» **WHAT TO PRODUCE**
Determine how many lines in the records that follow hold the string "Click". Only that number should be returned.

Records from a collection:
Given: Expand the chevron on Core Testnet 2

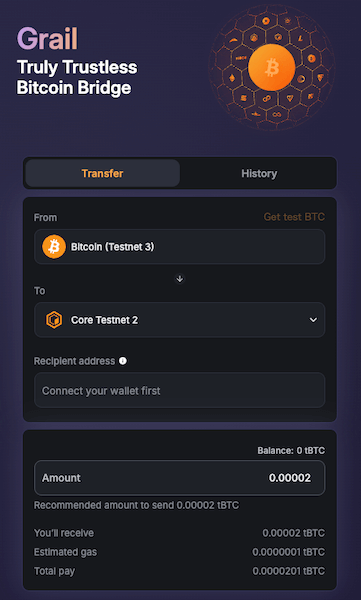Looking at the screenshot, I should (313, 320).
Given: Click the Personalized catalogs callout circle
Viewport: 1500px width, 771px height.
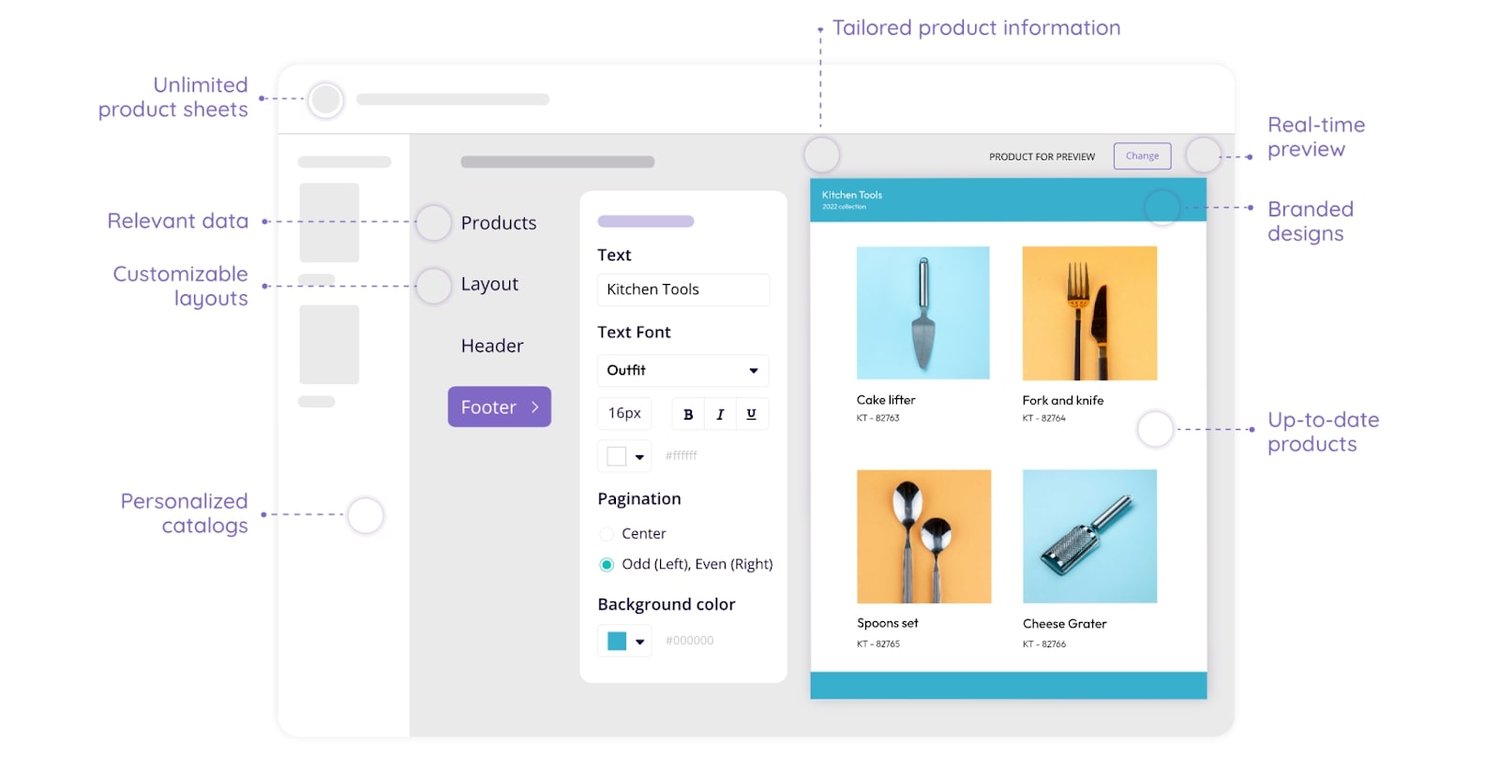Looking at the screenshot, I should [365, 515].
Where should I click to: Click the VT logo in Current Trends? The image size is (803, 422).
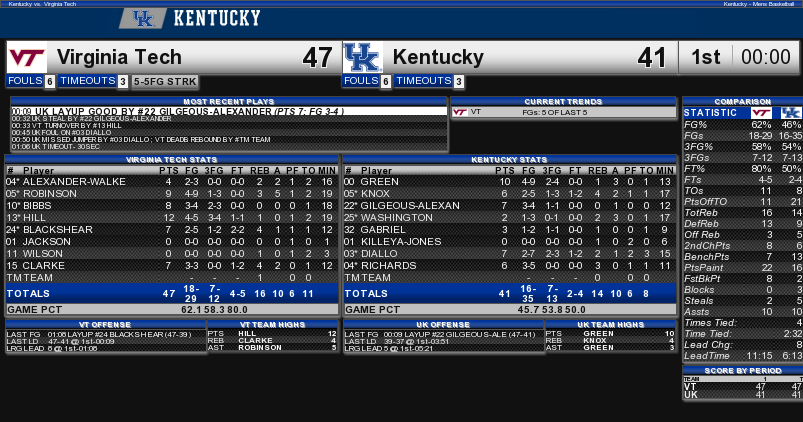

» **SOLUTION TO THE PROBLEM**
2